Another area you have been working on for some time is “digital cultural preservation.” Can you explain what that means?
Sure. An environment of digital, online information such as that which exists today differs in many ways from the situation in the past. This is true, for example, of the ways in which we manage cultural preservation processes and social memory and the ways we shape the picture of the past for the coming generations. We are no longer living in a world dominated by a handful of physical archives (such as the national library and state archives) that served as powerful gatekeepers of the “remnants of the past” and the “historical landscape” conveyed to the coming generations. The transition to a digital environment enables each of us as an individual, as well as diverse groups and communities in society, to play a meaningful role in shaping the way the past is presented to future generations.

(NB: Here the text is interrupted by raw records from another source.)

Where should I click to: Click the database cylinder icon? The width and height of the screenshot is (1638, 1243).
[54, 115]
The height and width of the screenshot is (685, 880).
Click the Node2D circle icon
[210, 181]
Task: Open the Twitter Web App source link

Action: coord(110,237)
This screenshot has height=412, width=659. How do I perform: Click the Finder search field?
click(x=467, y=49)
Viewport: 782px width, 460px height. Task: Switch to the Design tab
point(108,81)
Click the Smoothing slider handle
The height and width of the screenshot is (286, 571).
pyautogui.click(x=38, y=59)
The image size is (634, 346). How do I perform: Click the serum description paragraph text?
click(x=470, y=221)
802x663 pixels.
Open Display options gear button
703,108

For example, think about the way that a content sharing website such as YouTube serves not only as an arena for contemporary discourse, but also as a source that future generations will rely on as they seek to study and be influenced by the landscape and history of the past. YouTube and similar platforms are full-fledged memory institutions.

 

My interest focuses on locating, studying, and profiling the new memory institutions of the digital age, and in attempting to study the ways these enhance and/or threaten society’s ability to realize values of freedom of expression, autonomy, and diversity within the framework of social memory processes. My conclusions are ambivalent. On the one hand, the environment of digital information permits the democratization of cultural preservation and processes of social memory. On the other, the processes of privatization found in the digital environment in this context also raise some concerns.

 

Naturally, this project also has a connection to the field of copyright law and intellectual property law. Unlike a physical environment, when we document material in digital media, the objects we document and use are usually the subjects of copyright protection. In other words, those who hold intellectual property rights to the documented material can potentially control the processes of cultural preservation. My interest focuses on an attempt to propose reforms and amendments to the current copyright laws, so that alongside respecting and protecting the intellectual property rights of creators, it will also be possible to maintain a diverse and democratic environment for digital social memory, rather than one that is controlled by the owners of the intellectual property.